White men, superlatively educated, exclusive and discerning in their social and cultural tastes, who have no respect for ill-thought-out majority opinions and scorn Little Englander nativism are not à la mode. Daisy Dunn’s ‘conversation piece’ study of three 20th-century Oxford classicists is consequently a book of obstinate integrity. It is, too, eager and sprightly, sometimes laugh-aloud funny, sometimes saddening, and narrated with the affability of a good-natured and digressive raconteur.

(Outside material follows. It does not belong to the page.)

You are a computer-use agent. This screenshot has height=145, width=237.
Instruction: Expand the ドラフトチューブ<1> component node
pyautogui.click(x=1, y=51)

Not Far from Brideshead is centred on three Hellenists and their worlds. The ascetic Gilbert Murray (1866–1957) was recommended by Henry Asquith for the crown appointment of Regius Professor of Greek at Oxford in 1908. The comfort-loving but non-luxurious E R Dodds (1893–1979) was appointed as Murray’s successor in 1936. The bon vivant Maurice Bowra (1898–1971) was disgruntled at not getting the chair instead of Dodds. Each of them was a huge character, striding in three-league boots through life. They had in common a gloriously fierce intelligence, a radical and internationalist outlook, and a hatred of war and national rivalries. There was nothing demotic or slovenly in their thought.
Murray began his education in an Australian bush school. He came to England at the age of eleven with his widowed and penurious mother. After a brilliant undergraduate career in Oxford, he fell ardently in love with a beautiful she-dragon, Lady Mary Howard of the Castle Howard family.